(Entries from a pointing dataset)
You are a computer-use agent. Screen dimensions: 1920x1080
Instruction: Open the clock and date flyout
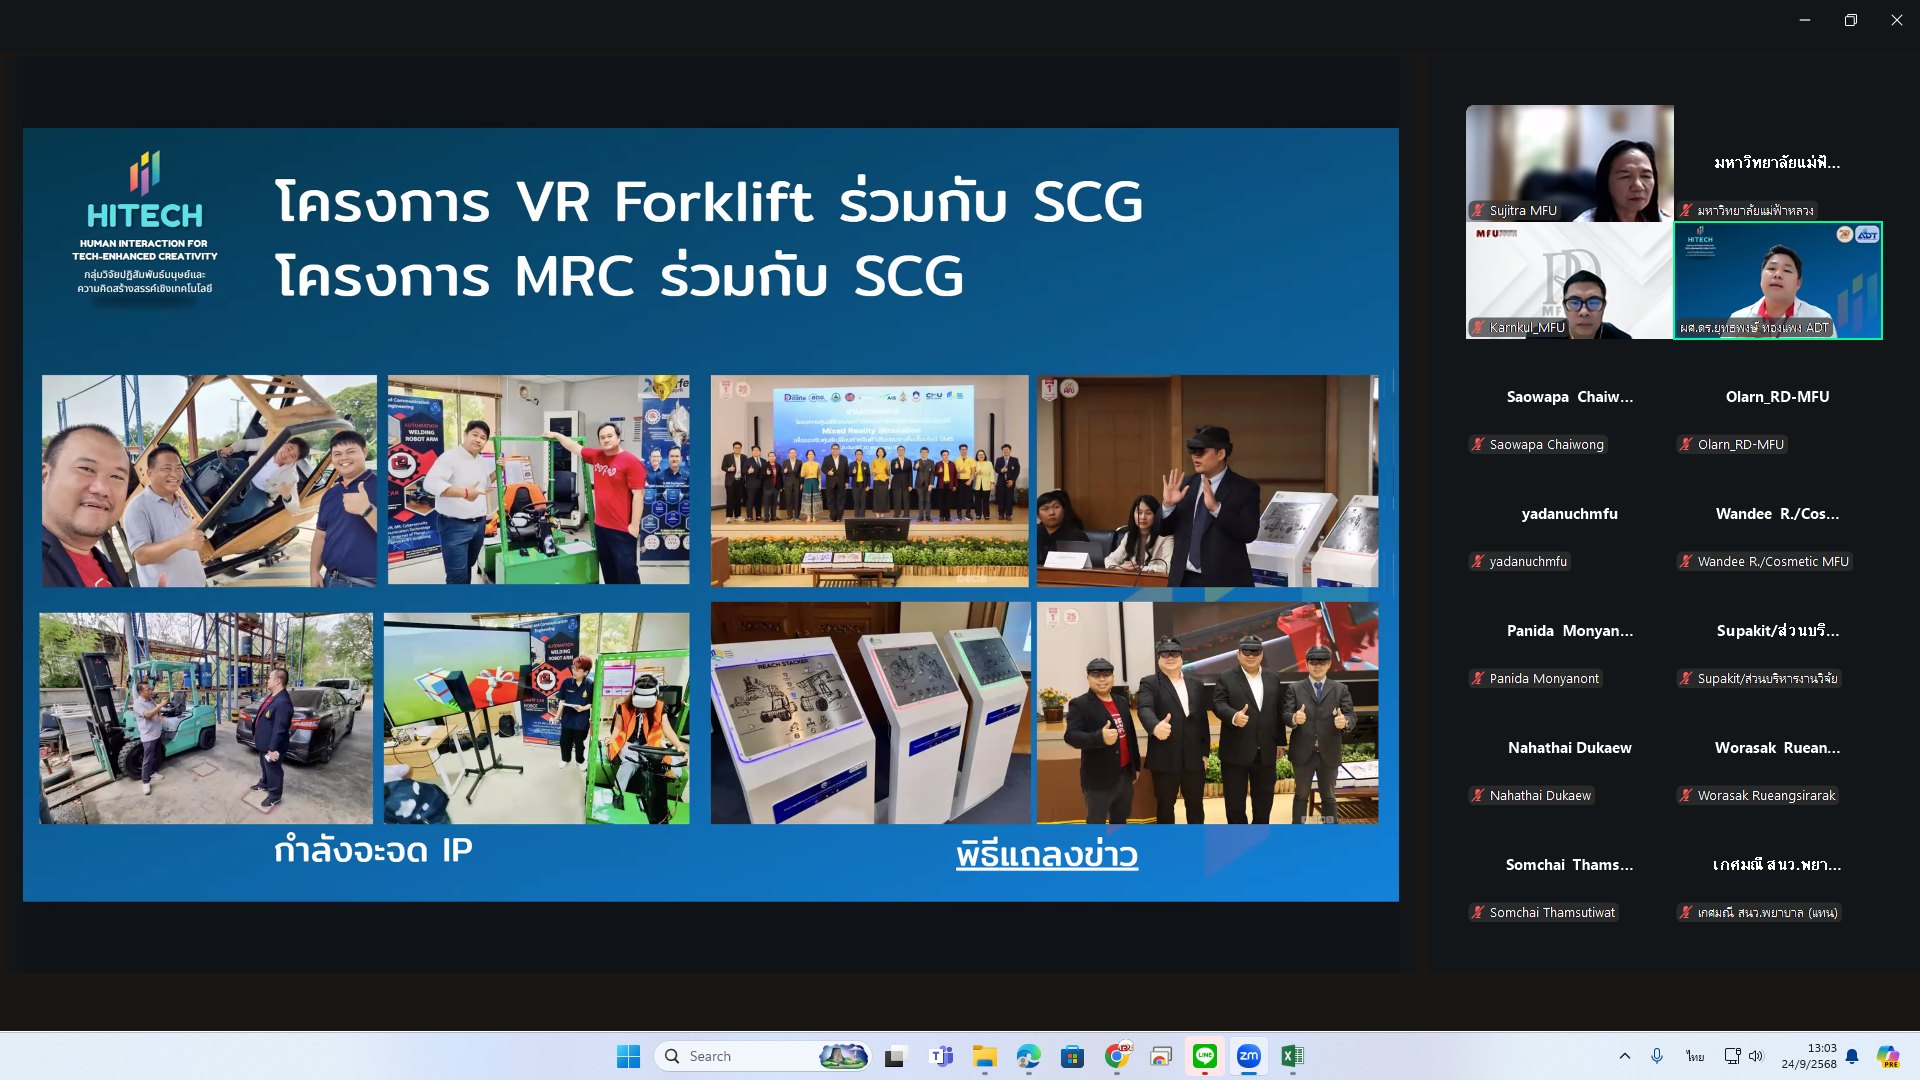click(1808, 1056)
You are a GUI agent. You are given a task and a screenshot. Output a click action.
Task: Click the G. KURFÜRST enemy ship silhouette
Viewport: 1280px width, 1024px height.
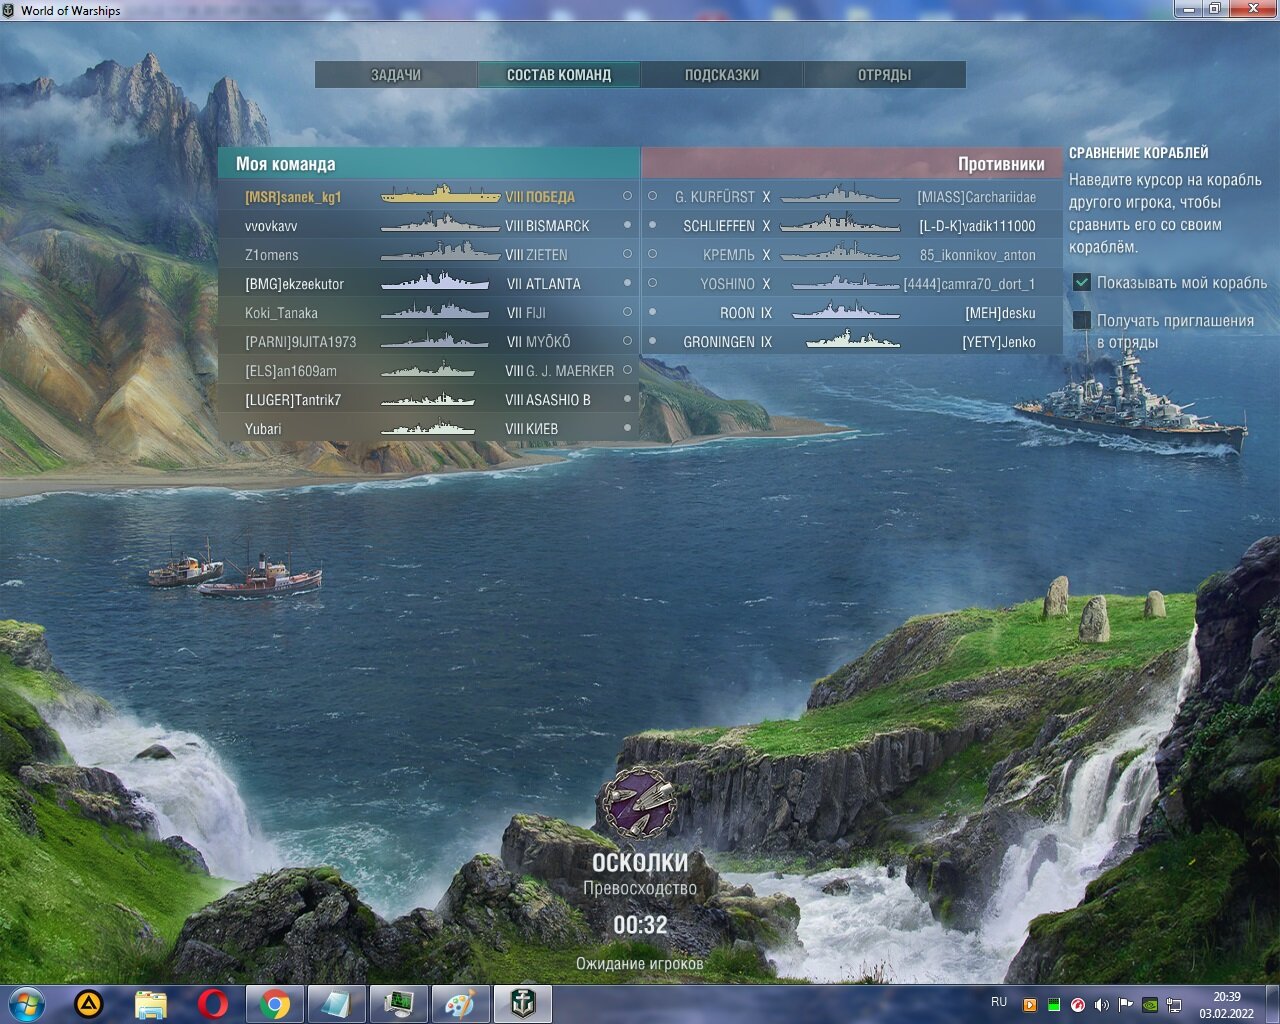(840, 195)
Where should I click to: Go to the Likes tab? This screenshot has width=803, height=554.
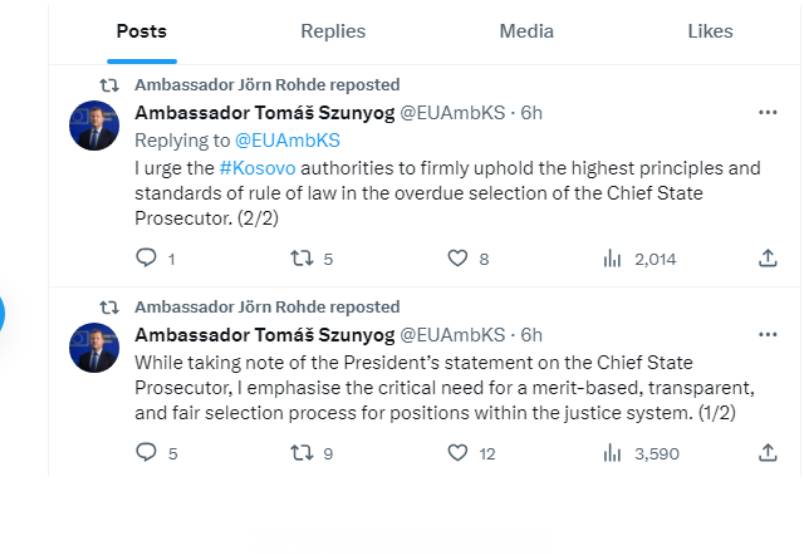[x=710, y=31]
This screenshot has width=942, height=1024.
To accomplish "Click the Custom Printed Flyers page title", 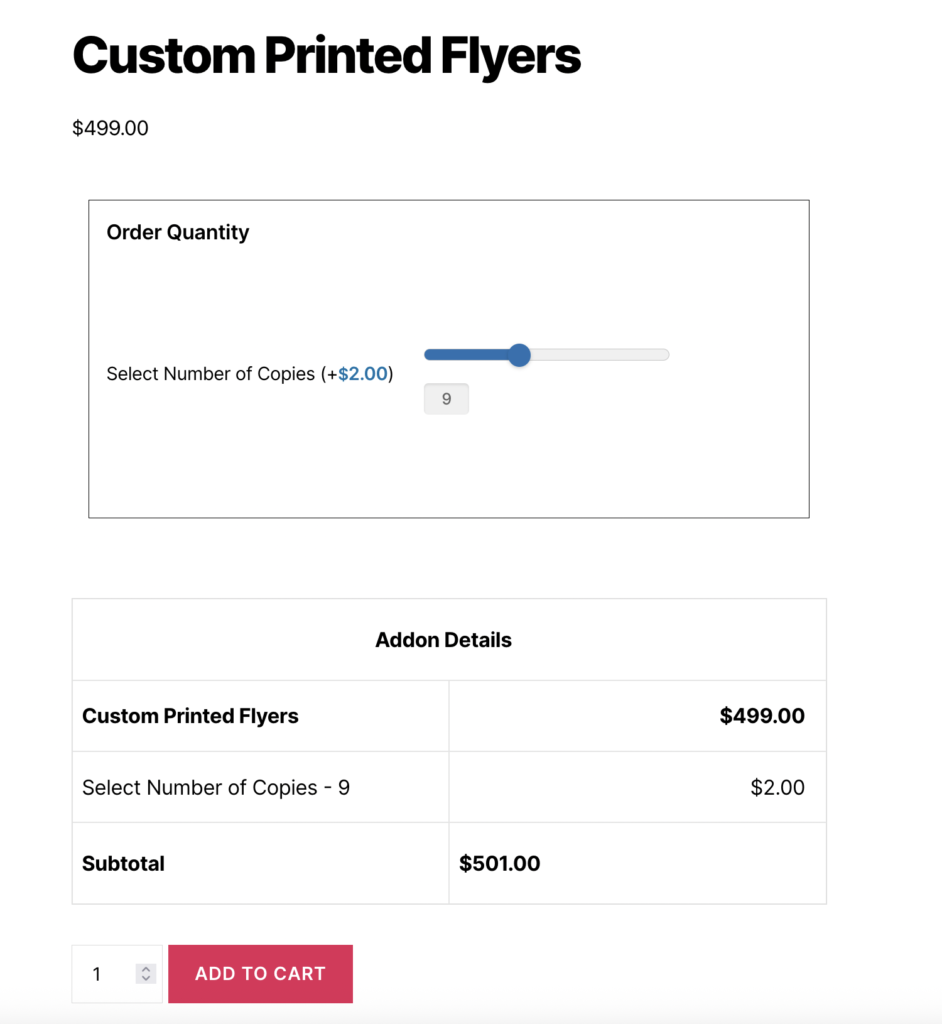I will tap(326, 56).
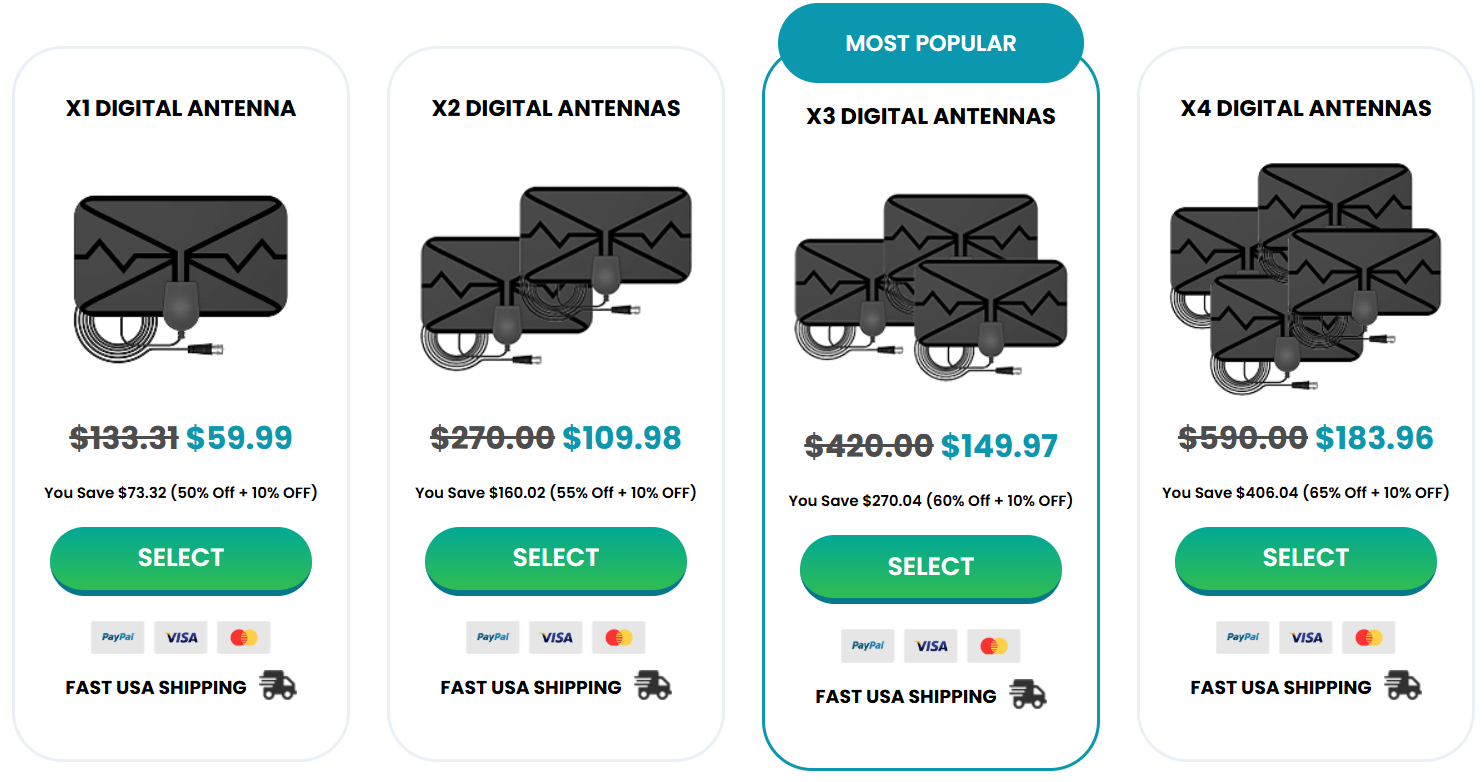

** STATED PROBLEM **
Recast the entries as a numbered list, starting at the beginning of the entries and ending at the line that contains "[x=710, y=31]". Skip any blank lines and leave the pictures out.

** COMPLETED EXERCISE **
1. You are a computer-use agent. Screen dimensions: 1920x1080
2. Instruction: Open the clock and date flyout
3. click(1808, 1056)
4. You are a GUI agent. You are given a task and a screenshot. Output a click action.
5. Task: Click the G. KURFÜRST enemy ship silhouette
6. Viewport: 1280px width, 1024px height.
7. (840, 195)
8. Where should I click to: Go to the Likes tab? This screenshot has width=803, height=554.
9. [x=710, y=31]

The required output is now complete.